Work to complete
Filter on the word "Task": copy each matching line from the listing below.

Segment Start: Source records

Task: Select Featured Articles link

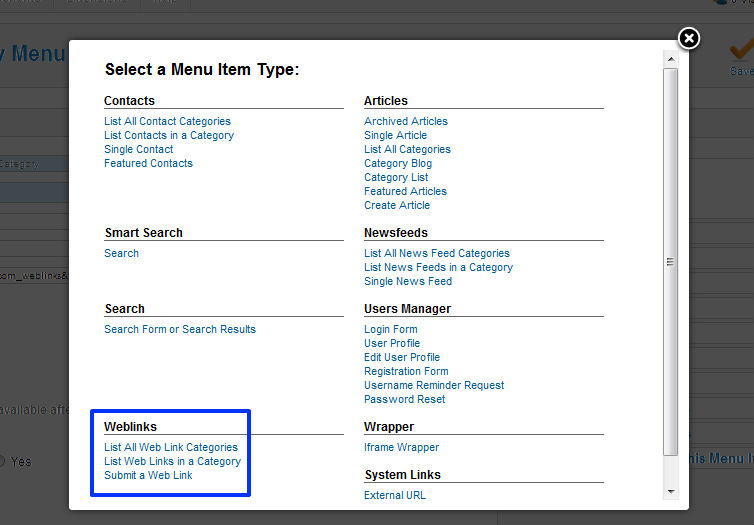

Segment End: Source records
Segment Start: Source records

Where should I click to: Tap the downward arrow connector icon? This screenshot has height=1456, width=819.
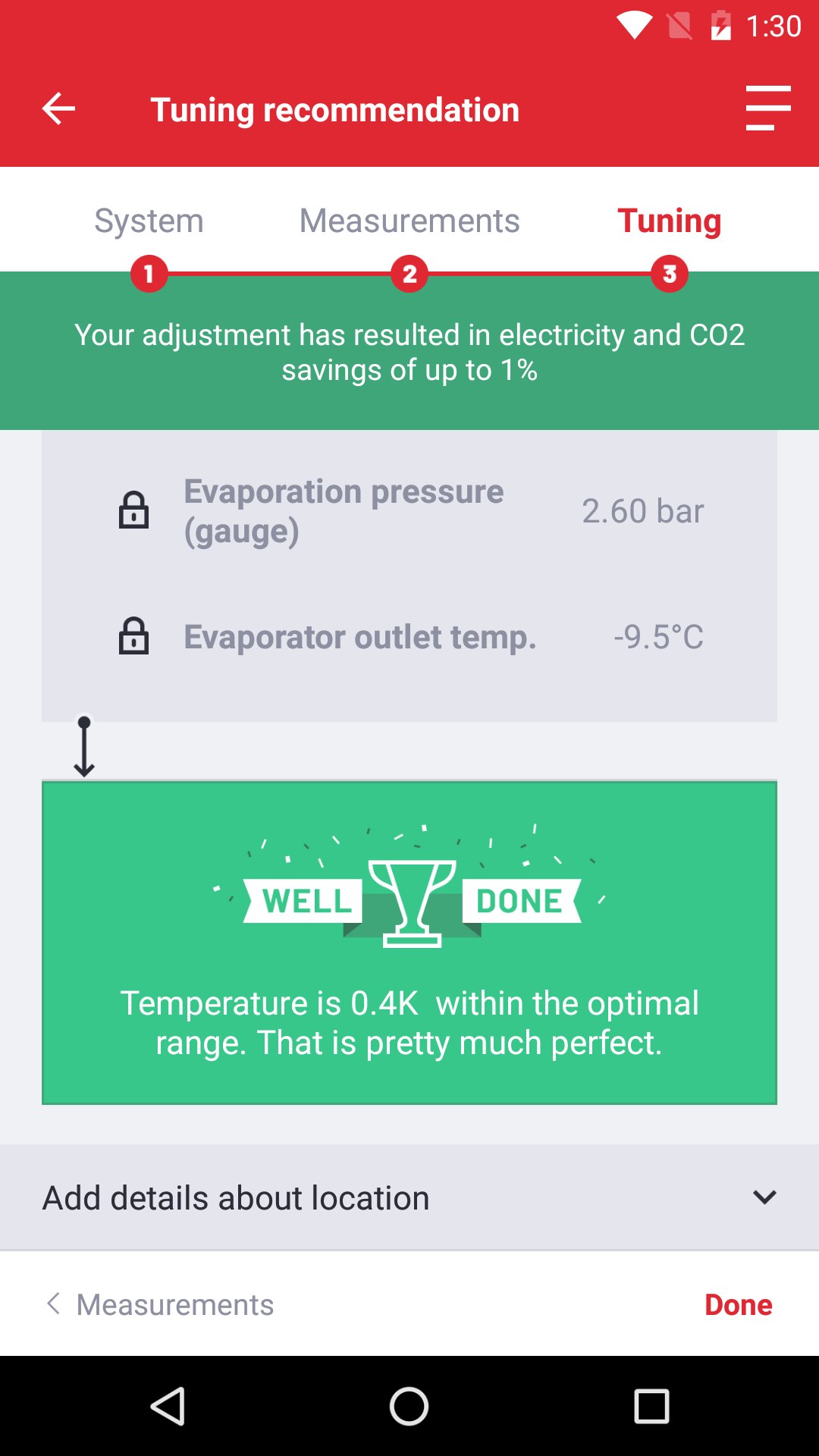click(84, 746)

Segment End: Source records
Segment Start: Source records

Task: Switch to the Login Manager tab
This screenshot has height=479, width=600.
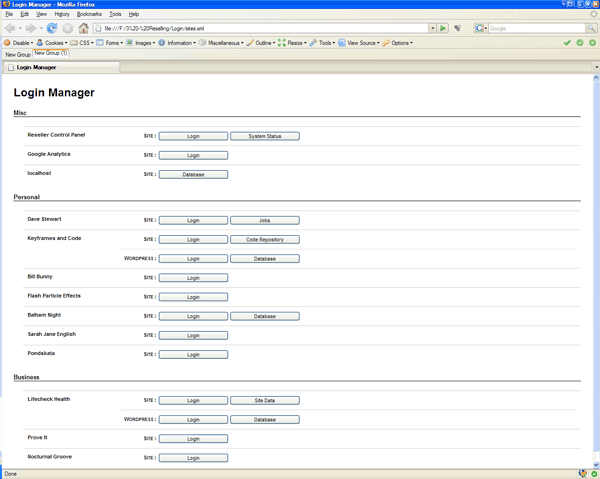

Segment End: Source records

Response area
Task: Select Featured Articles link
Task: Switch to the Login Manager tab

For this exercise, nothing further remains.